━━━ READING TEXT
Stephen Geoffrey Cottrell  (born 31 August 1958) is a Church of England bishop. Since 9 July 2020, he has been the Archbishop of York and Primate of England; the second-most senior bishop of the church and the most senior in northern England. He previously served as Bishop of Reading (an area bishop in the Diocese of Oxford), 2004–2010, and as Bishop of Chelmsford, 2010–2020.

Early life and education
Cottrell was born on 31 August 1958 in Leigh-on-Sea, Essex. His brother, Professor David Cottrell, is a psychiatrist and academic. He was educated at Bellfairs High School for Boys, a secondary modern school, and then at the sixth form of Bellfairs High School for Girls. He studied at the Polytechnic of Central London, graduating with a Bachelor of Arts (BA) degree in media studies in 1979. From 1981 to 1984, he trained for ordination at St Stephen's House, Oxford. He later studied Christian leadership at St Mellitus College, London, graduating with a Master of Arts (MA) degree in 2019.

Ordained ministry
Cottrell was made a deacon at Petertide on 1 July 1984 and ordained a priest the next Petertide (30 June 1985), both times by Ronald Bowlby, Bishop of Southwark, at Southwark Cathedral. His ordained ministry began as a curate at Christ Church, Forest Hill in the Diocese of Southwark. From 1988 to 1993, he was priest in charge of St Wilfrid's Church, Chichester, and also assistant director of pastoral studies at Chichester Theological College. He was then diocesan missioner for the Diocese of Wakefield and finally, before his ordination to the episcopate, canon pastor at Peterborough Cathedral.

Episcopal ministry

Cottrell was nominated area Bishop of Reading on 6 January 2004, after Jeffrey John controversially withdrew his nomination to the post in 2003. He had been a supporter of John's original appointment. He said of his nomination: "I am looking forward to becoming the next Bishop of Reading with a mixture of excitement and trepidation. I believe my work in mission and evangelism has prepared me well for the challenges facing the church in this new century. I hope and pray that my love for and understanding of the different traditions of the Church of England will enable me to be a focus for unity in the Reading Episcopal area." He was consecrated on 4 May 2004 by Rowan Williams, Archbishop of Canterbury, at St Paul's Cathedral, following confirmation of the appointment by letters patent.
━━━━━━
━━━ DATA SEGMENT
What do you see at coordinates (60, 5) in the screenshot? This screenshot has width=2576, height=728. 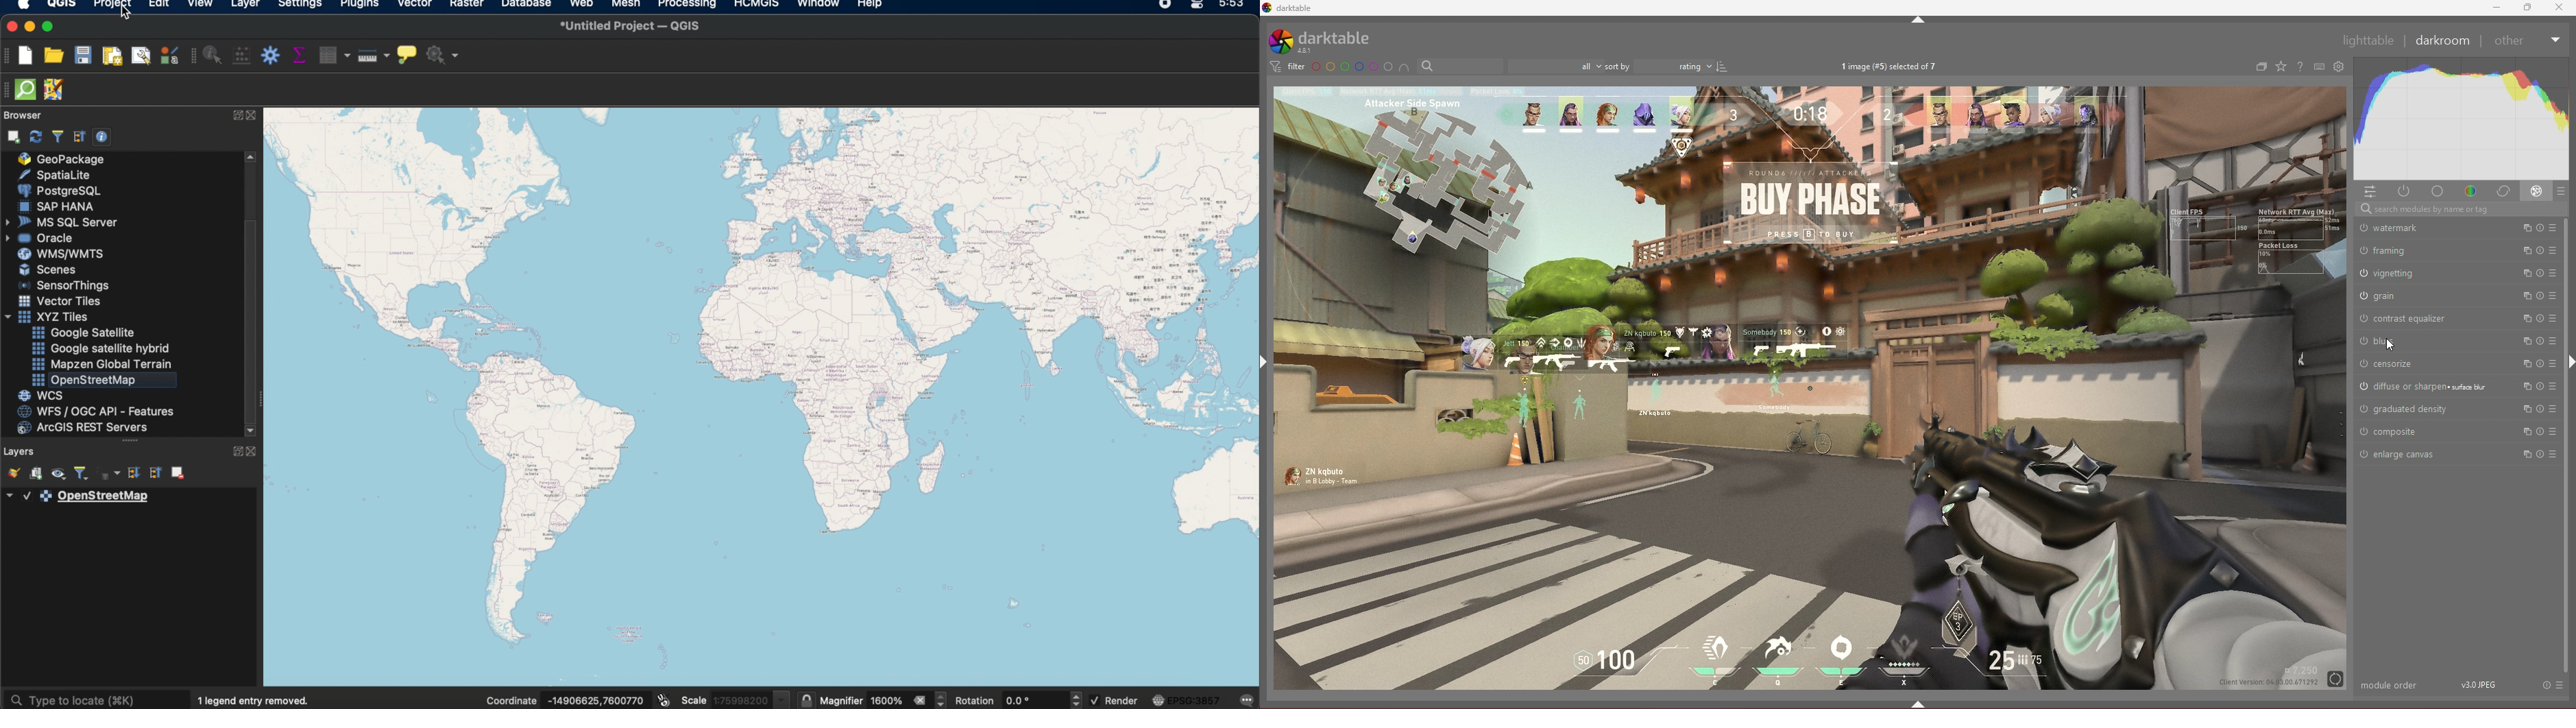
━━━━━━
EXERCISES:
a. According to the text on Stephen Cottrell, in which subject did he earn his BA from the Polytechnic of Central London?
b. Reproduce the text on Stephen Cottrell word for word from "Episcopal ministry" to "by letters patent.".
The lines play no part here.

ANSWERS TO EACH TASK:
a. Media studies

b.
Episcopal ministry

Cottrell was nominated area Bishop of Reading on 6 January 2004, after Jeffrey John controversially withdrew his nomination to the post in 2003. He had been a supporter of John's original appointment. He said of his nomination: "I am looking forward to becoming the next Bishop of Reading with a mixture of excitement and trepidation. I believe my work in mission and evangelism has prepared me well for the challenges facing the church in this new century. I hope and pray that my love for and understanding of the different traditions of the Church of England will enable me to be a focus for unity in the Reading Episcopal area." He was consecrated on 4 May 2004 by Rowan Williams, Archbishop of Canterbury, at St Paul's Cathedral, following confirmation of the appointment by letters patent.